Lovelock no cree en la teoría neomalthusiana que argumenta que el único modo de salvarnos de la catástrofe climática consistiría en desmantelar la civilización industrial y retornar a un supuesto Edén pretérito (que, recuerda, es una recreación benévola de algo que nunca existió en los términos que evocan ciertos colapsólogos y misántropos).
Lovelock medita:
«Debemos abandonar la idea, cargada política y psicológicamente, de que el Antropoceno es un gran crimen contra la naturaleza.
«Lo cierto es que, a pesar de estar asociado con utensilios mecánicos, el Antropoceno es una consecuencia de la vida en la Tierra. Es un producto de la evolución; es una expresión de la naturaleza».
Darlo todo, más allá de la convención
Al asomarnos al pasado y al futuro profundos, volvemos a la realidad cotidiana con una mirada renovada. La experiencia ya no es la misma, puesto que la lectura, o la abstracción que nos ha llevado lejos por un instante, certifica el esfuerzo para ir más allá de los límites de nuestra propia percepción sensorial y de nuestra rígida percepción del tiempo.
Consciente de que este ejercicio era el único camino plausible para superarnos y mejorar las conjeturas del pasado que mantienen velada nuestra percepción, como el platonismo, Friedrich Nietzsche tuvo que recurrir a un lenguaje parabólico para expresar ideas que no podían alumbrarse en un lenguaje de aspiración precisa y encorsetada.

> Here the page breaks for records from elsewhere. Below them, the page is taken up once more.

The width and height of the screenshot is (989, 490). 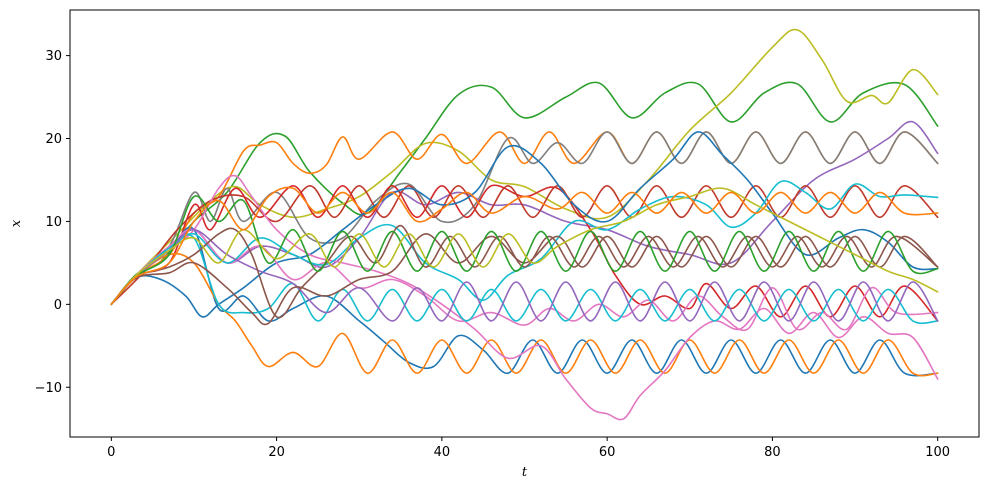 I want to click on y-axis-ticks: −10 0 10 20 30, so click(x=52, y=222).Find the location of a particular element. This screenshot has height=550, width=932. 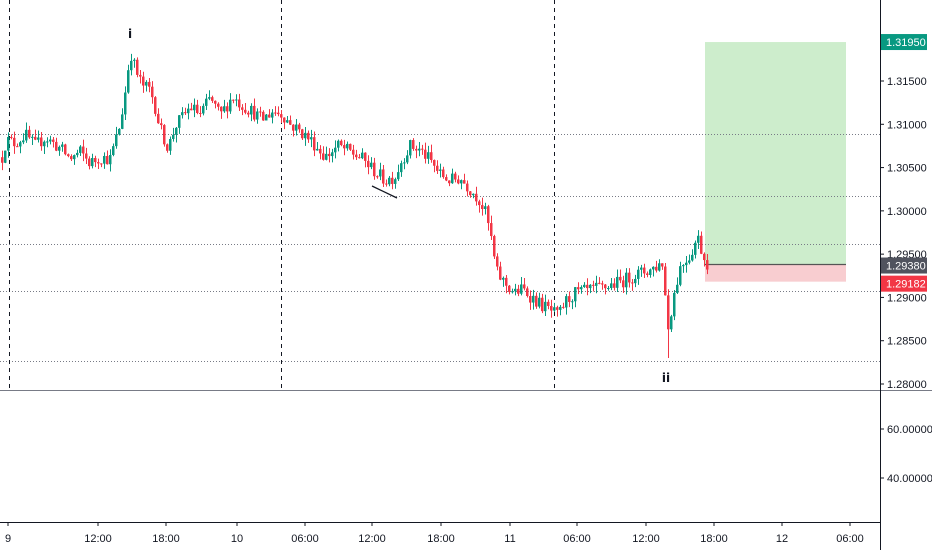

trade-zone is located at coordinates (776, 162).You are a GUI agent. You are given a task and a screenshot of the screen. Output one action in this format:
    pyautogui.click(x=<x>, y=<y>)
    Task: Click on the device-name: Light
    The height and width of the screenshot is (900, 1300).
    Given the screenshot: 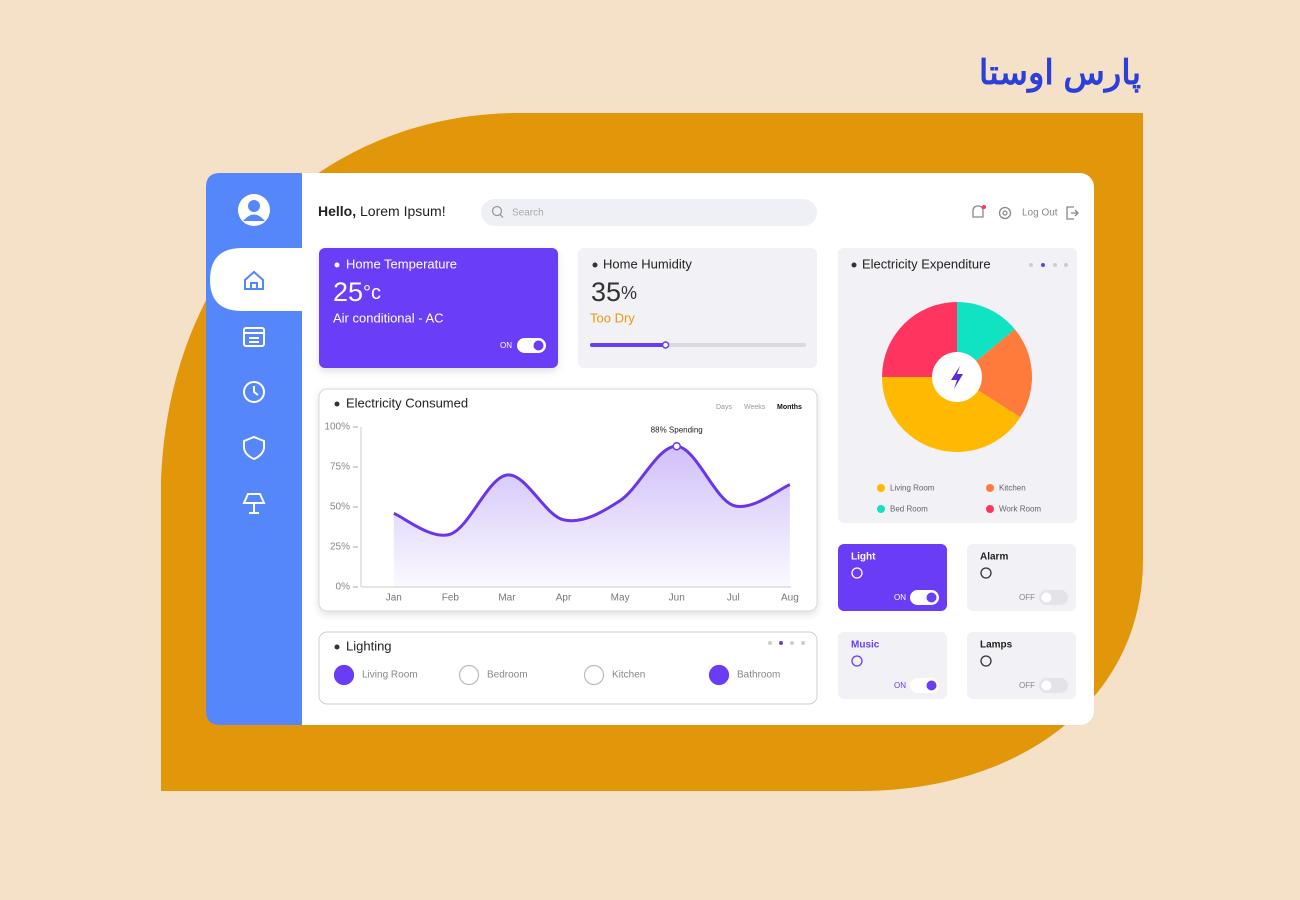 What is the action you would take?
    pyautogui.click(x=864, y=558)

En Así habló Zaratustra, leemos:
«De todo lo escrito yo amo sólo aquello que alguien escribe con su sangre. Escribe tú con sangre: y te darás cuenta de que la sangre es espíritu.
Quien escribe con sangre y en forma de sentencias, ése no quiere ser leído, sino aprendido de memoria.
En las montañas el camino más corto es el que va de cumbre a cumbre: más para ello tienes que tener piernas largas. Cumbres deben ser las sentencias: y aquellos a quienes se habla, hombres altos y robustos».